> _WHAT IS NEEDED_
Rewrite every line of the entries below as a numbered list, leaving out the blank lines.

— START SOURCE DATA —

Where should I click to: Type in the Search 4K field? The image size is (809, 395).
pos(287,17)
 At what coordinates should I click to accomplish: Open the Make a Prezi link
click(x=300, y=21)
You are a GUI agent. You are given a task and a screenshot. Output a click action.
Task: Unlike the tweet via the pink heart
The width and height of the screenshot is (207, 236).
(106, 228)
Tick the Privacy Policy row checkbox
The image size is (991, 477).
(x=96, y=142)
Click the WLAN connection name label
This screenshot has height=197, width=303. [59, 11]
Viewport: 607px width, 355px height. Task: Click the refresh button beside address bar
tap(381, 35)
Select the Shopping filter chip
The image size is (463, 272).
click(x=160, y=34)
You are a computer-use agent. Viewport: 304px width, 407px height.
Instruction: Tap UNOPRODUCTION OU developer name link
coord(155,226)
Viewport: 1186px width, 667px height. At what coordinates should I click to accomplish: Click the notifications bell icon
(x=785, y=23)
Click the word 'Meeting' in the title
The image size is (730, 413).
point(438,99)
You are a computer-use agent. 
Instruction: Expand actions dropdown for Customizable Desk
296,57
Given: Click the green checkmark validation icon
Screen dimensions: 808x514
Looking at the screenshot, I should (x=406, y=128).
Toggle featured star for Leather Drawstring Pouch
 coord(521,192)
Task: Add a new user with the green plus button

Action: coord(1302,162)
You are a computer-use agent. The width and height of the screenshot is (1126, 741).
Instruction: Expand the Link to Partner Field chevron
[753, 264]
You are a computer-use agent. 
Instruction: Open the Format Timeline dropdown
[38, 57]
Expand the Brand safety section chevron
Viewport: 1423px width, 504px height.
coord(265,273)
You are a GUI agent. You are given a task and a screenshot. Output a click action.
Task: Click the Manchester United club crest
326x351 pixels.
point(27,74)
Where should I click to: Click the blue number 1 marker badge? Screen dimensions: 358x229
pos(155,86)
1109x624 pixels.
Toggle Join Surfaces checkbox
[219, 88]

— END SOURCE DATA —

> _OUTPUT BELOW_
1. Where should I click to: Type in the Search 4K field? The image size is (809, 395).
2. pos(287,17)
3.  At what coordinates should I click to accomplish: Open the Make a Prezi link
4. click(x=300, y=21)
5. You are a GUI agent. You are given a task and a screenshot. Output a click action.
6. Task: Unlike the tweet via the pink heart
7. The width and height of the screenshot is (207, 236).
8. (106, 228)
9. Tick the Privacy Policy row checkbox
10. The image size is (991, 477).
11. (x=96, y=142)
12. Click the WLAN connection name label
13. This screenshot has height=197, width=303. [59, 11]
14. Viewport: 607px width, 355px height. Task: Click the refresh button beside address bar
15. tap(381, 35)
16. Select the Shopping filter chip
17. The image size is (463, 272).
18. click(x=160, y=34)
19. You are a computer-use agent. Viewport: 304px width, 407px height.
20. Instruction: Tap UNOPRODUCTION OU developer name link
21. coord(155,226)
22. Viewport: 1186px width, 667px height. At what coordinates should I click to accomplish: Click the notifications bell icon
23. (x=785, y=23)
24. Click the word 'Meeting' in the title
25. The image size is (730, 413).
26. point(438,99)
27. You are a computer-use agent. 
28. Instruction: Expand actions dropdown for Customizable Desk
29. 296,57
30. Given: Click the green checkmark validation icon
31. Screen dimensions: 808x514
32. Looking at the screenshot, I should (x=406, y=128).
33. Toggle featured star for Leather Drawstring Pouch
34.  coord(521,192)
35. Task: Add a new user with the green plus button
36. Action: coord(1302,162)
37. You are a computer-use agent. The width and height of the screenshot is (1126, 741).
38. Instruction: Expand the Link to Partner Field chevron
39. [753, 264]
40. You are a computer-use agent. 
41. Instruction: Open the Format Timeline dropdown
42. [38, 57]
43. Expand the Brand safety section chevron
44. Viewport: 1423px width, 504px height.
45. coord(265,273)
46. You are a GUI agent. You are given a task and a screenshot. Output a click action.
47. Task: Click the Manchester United club crest
48. 326x351 pixels.
49. point(27,74)
50. Where should I click to: Click the blue number 1 marker badge? Screen dimensions: 358x229
51. pos(155,86)
52. 1109x624 pixels.
53. Toggle Join Surfaces checkbox
54. [219, 88]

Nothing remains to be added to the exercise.